A new virtual reality vs. the patent system

The legal system of every country has evolved through different mechanisms to adapt to technological development and changes. While Civil Law countries adapt the codes to new realities through complex procedures, Common Law countries rely on the interpretation given by courts to the same laws in the light of the new social and technology environment.

Intellectual property rights are inevitably linked to technology advances and development. This is why perhaps they have been subject to international treaties very early, to ensure that all countries will provide protection according to certain basic principles that are expected to be common to all nations. Perhaps the best example of such standardization is the Agreement on the Trade Related aspects of Intellectual Property (TRIPS), which has been adopted by every country that is part of the World Trade Organization (WTO).

In spite of such treaties, the one definition that practically no international treaty includes is the definition of what is considered in each country an "invention". This lack of definition has leaded to different approaches, especially with regard to what is now known as "computer-implemented inventions" in the prosecution and enforcement of IP rights, particularly regarding patents.

Due to the fact that computer programs are subject to copyrights in many countries, but certain procedures may be patented in others, this area of technology is facing great troubles with regard to the certainty and scope of the rights conferred to the owners of intellectual property thereof.

Upon analyzing the development of patent systems, particularly with regard to patentable subject matter, the "tangible" aspect of an invention has been crucial for determining patentability. From the necessity to provide prototypes to the deposit of biological materials under the Budapest Treaty, the need to demonstrate a tangible result, or at least, that someone skilled in the art may reduce to practice an invention, has been one of the requirements of almost every patent system. This need is probably inherent to the definition of invention, conceived as a human creation that must be materialized or has the potential to be materialized. Basically the concept implies that something is not a creation if it lies only in the mind of a person.
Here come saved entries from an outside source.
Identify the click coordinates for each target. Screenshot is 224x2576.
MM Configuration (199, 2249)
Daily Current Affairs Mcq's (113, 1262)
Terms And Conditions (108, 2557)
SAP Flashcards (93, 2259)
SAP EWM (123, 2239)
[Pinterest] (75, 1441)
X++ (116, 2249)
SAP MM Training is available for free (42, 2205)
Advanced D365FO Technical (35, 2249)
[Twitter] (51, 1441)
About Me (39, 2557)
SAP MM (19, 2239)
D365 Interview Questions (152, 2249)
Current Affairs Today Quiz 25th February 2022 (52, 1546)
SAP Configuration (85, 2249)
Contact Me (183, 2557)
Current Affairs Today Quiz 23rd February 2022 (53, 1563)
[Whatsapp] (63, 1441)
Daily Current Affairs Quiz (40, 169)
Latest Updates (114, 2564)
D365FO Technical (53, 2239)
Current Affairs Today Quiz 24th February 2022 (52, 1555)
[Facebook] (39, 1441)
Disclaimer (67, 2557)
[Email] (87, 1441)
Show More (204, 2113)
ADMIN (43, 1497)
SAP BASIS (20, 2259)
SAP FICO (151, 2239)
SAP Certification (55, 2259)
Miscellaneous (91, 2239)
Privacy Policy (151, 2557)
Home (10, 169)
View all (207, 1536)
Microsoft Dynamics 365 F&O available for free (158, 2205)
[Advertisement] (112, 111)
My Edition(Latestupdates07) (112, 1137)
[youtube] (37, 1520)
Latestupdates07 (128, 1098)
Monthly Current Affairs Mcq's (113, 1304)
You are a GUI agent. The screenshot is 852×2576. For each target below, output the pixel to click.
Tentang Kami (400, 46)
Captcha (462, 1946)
Accordingly, in the beginning of the patent systems everything abstract was not considered an invention by default. This includes everything that needs to occur inside the mind of a person, that needs a human being to process information through his mind and then achieve a result or conclusion that is useful to make decisions that may, or may not, have a physical result.

Under this principles, a number of countries exclude from the definition of invention expressly business methods, mathematical methods, game rules, mental acts and the like, as the same occurred in the mind of someone and not in the tangible world, or at least they did not have a tangible effect in general.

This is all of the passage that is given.